====== Task material ======

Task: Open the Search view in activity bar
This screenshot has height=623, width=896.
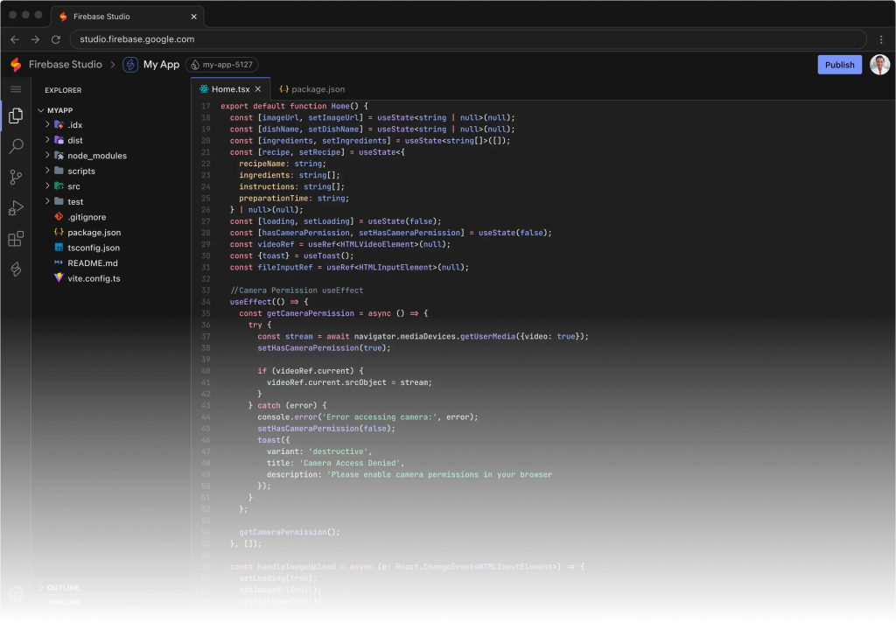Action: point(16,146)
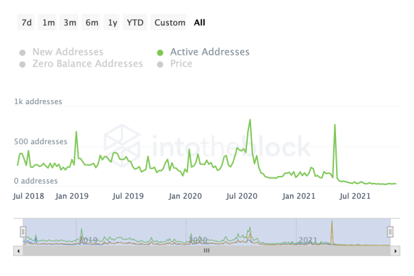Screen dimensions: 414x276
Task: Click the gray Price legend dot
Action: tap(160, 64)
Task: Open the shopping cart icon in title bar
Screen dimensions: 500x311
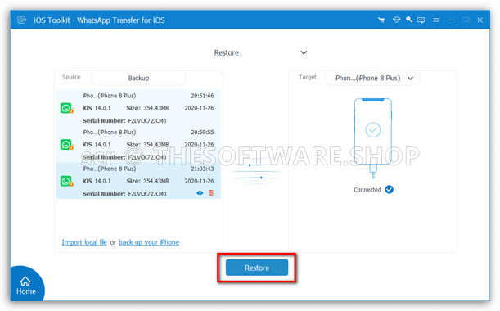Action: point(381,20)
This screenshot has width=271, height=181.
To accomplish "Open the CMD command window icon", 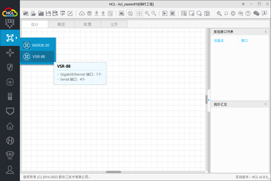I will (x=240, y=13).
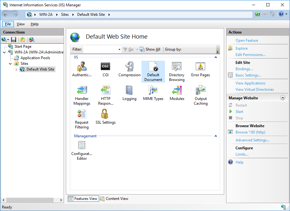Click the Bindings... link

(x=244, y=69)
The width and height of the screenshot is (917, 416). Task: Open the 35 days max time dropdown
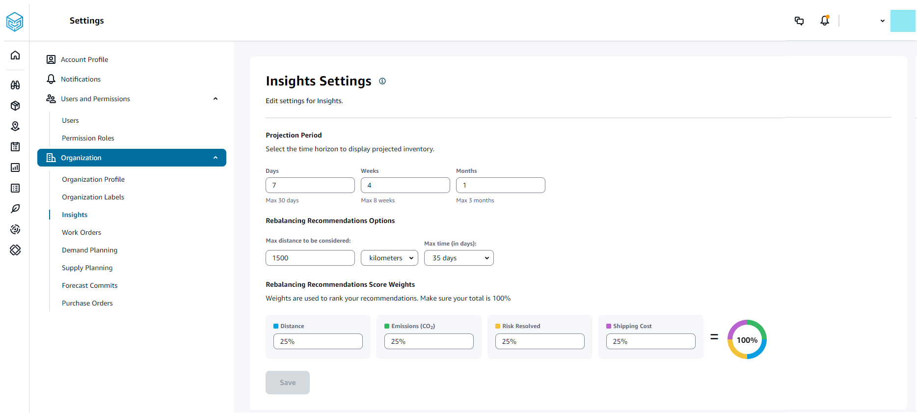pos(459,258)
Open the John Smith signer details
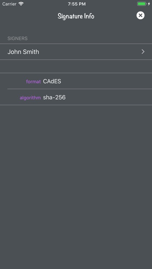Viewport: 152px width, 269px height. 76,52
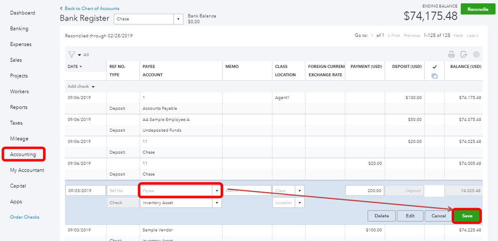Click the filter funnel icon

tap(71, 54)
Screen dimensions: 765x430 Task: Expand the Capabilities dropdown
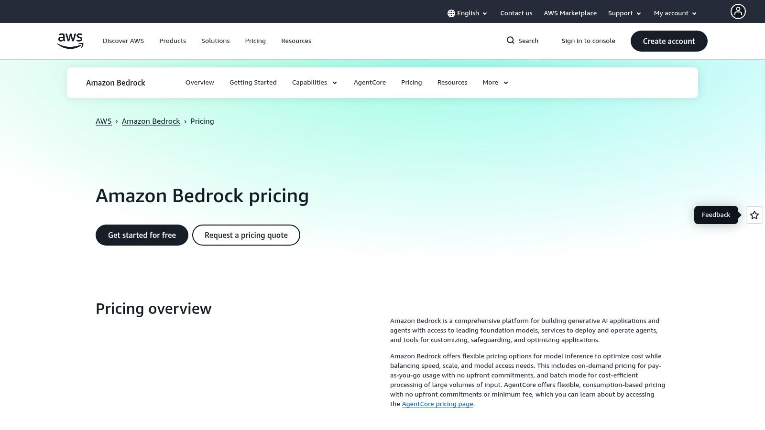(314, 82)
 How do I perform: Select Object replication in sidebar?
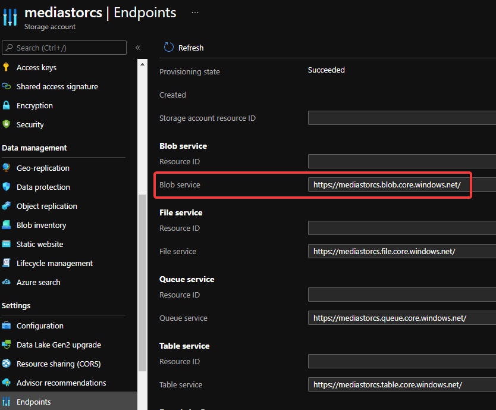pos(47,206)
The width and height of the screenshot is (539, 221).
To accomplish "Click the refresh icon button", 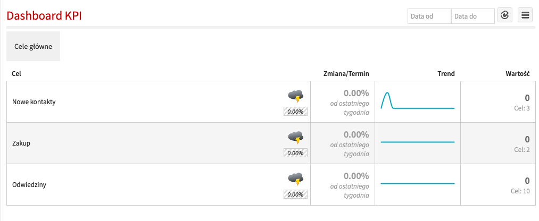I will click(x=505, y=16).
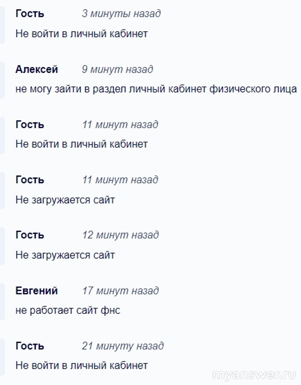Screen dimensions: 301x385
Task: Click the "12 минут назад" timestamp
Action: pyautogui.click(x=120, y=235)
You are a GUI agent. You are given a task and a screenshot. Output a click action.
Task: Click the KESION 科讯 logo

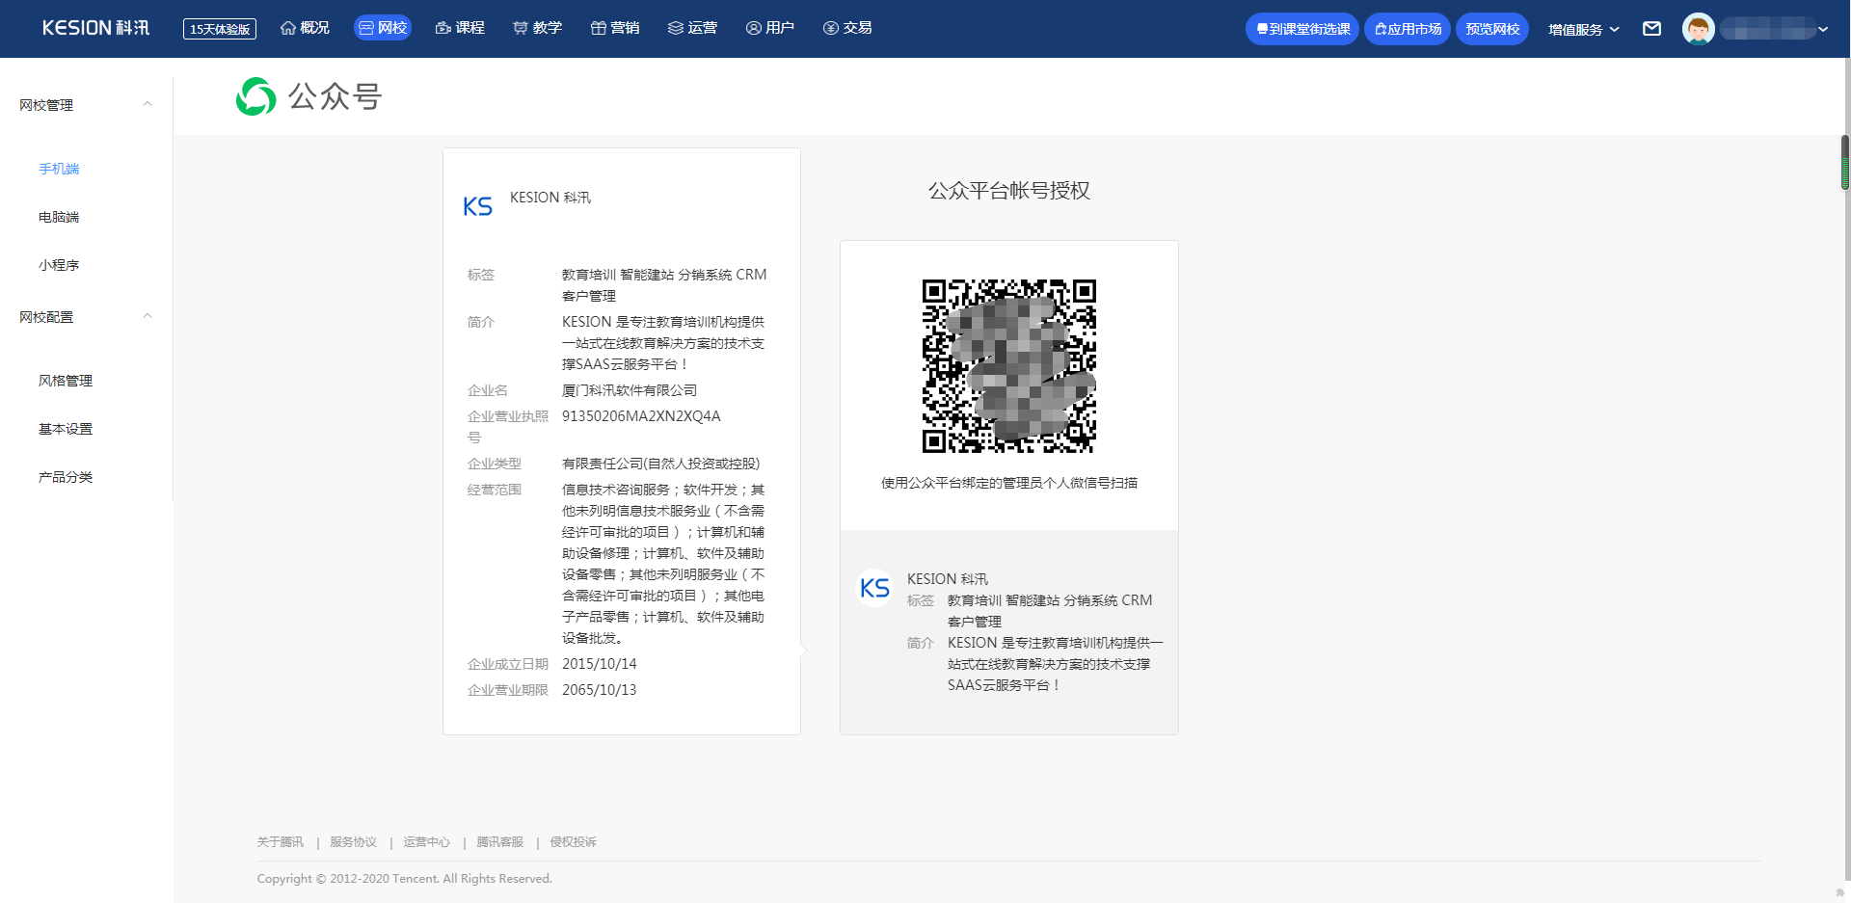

======
====== Task material ======

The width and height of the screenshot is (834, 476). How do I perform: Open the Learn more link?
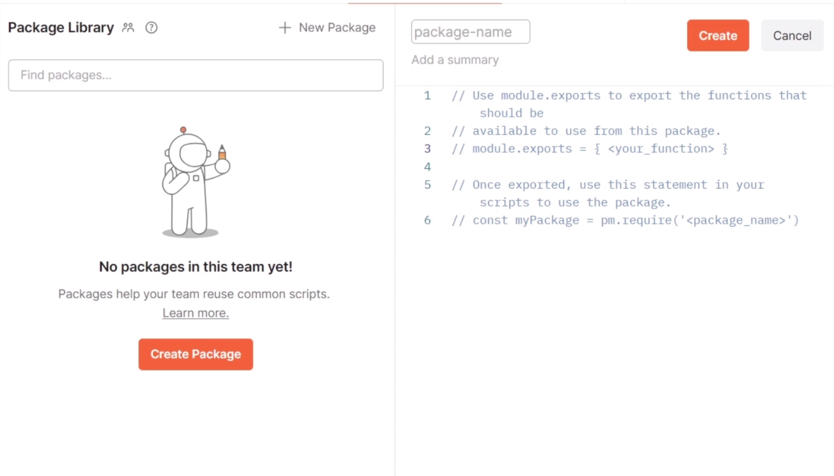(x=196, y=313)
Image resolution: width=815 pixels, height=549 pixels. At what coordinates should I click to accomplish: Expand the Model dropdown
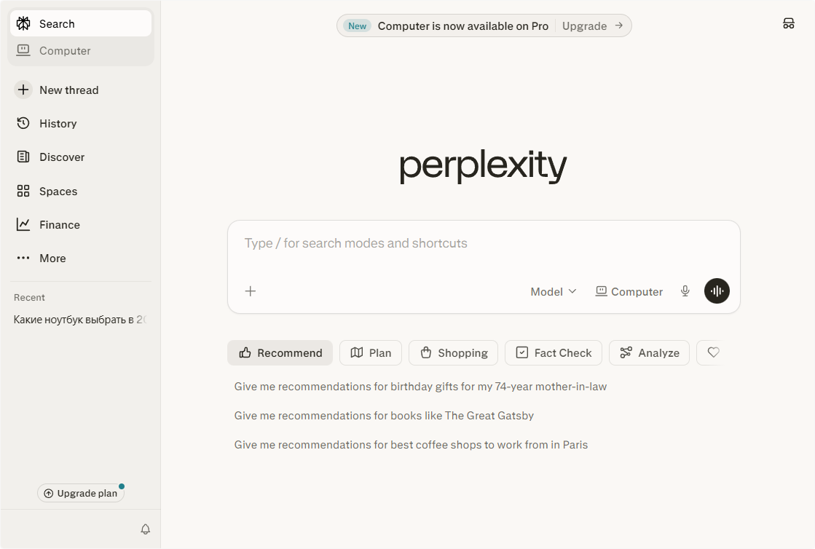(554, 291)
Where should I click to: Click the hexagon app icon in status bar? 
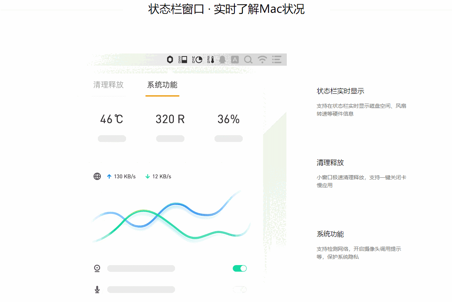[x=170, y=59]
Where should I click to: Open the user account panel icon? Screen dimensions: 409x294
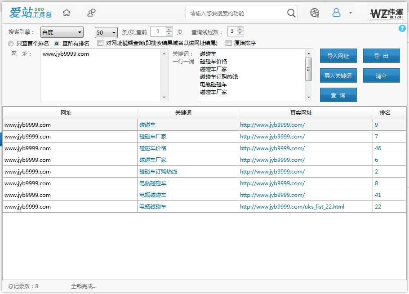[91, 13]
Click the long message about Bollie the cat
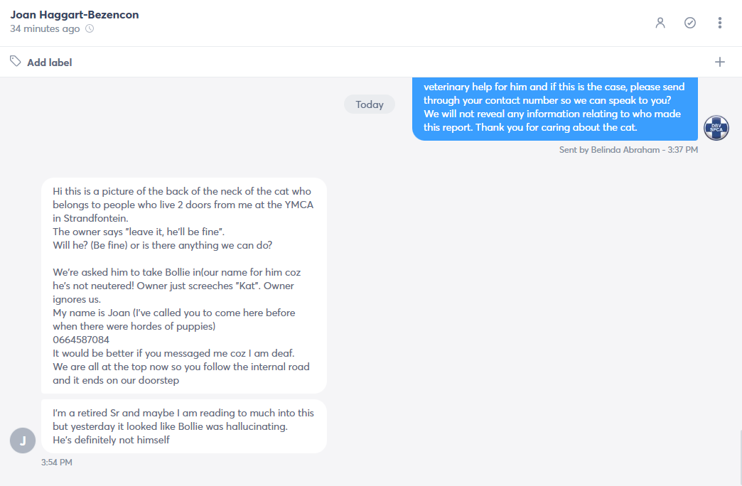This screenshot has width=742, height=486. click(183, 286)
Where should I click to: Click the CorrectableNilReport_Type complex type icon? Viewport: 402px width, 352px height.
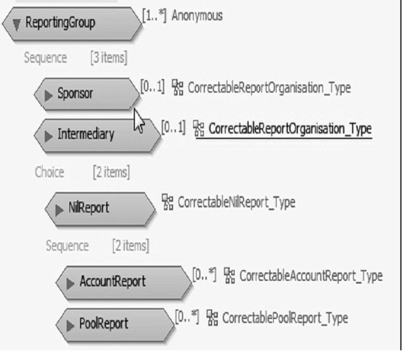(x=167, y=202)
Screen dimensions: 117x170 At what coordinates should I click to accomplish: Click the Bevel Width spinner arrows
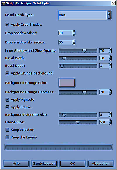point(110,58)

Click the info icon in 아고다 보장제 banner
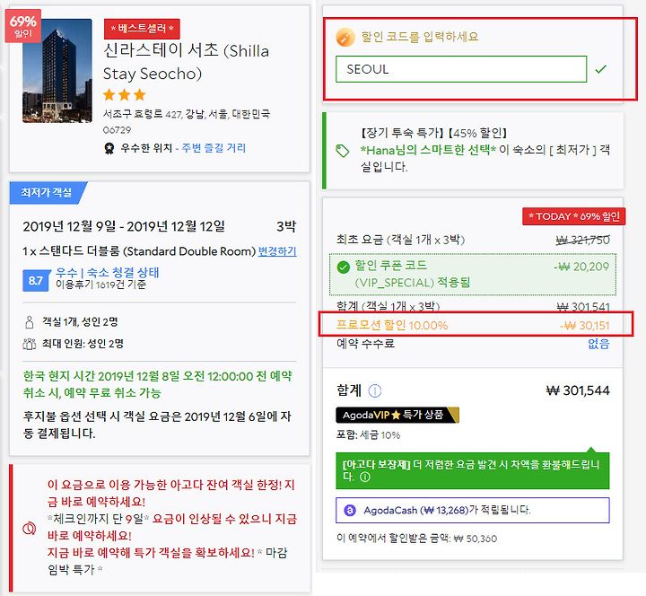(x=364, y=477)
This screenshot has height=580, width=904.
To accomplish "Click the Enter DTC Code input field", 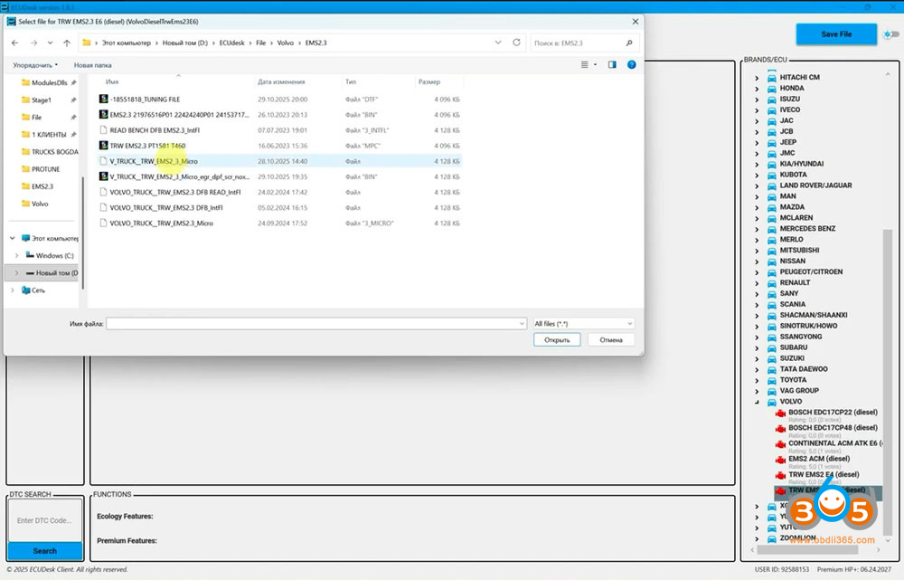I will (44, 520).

======

## Activity
Leave out the images and write out the lines above exactly, from the one with "Task: Open the Search view in activity bar" up to and including the one with "Task: Open the shopping".

## Answer space
Task: Open the Search view in activity bar
This screenshot has height=623, width=896.
Action: point(16,146)
Screen dimensions: 414x276
Task: Click the gray Price legend dot
Action: tap(160, 64)
Task: Open the shopping cart icon in title bar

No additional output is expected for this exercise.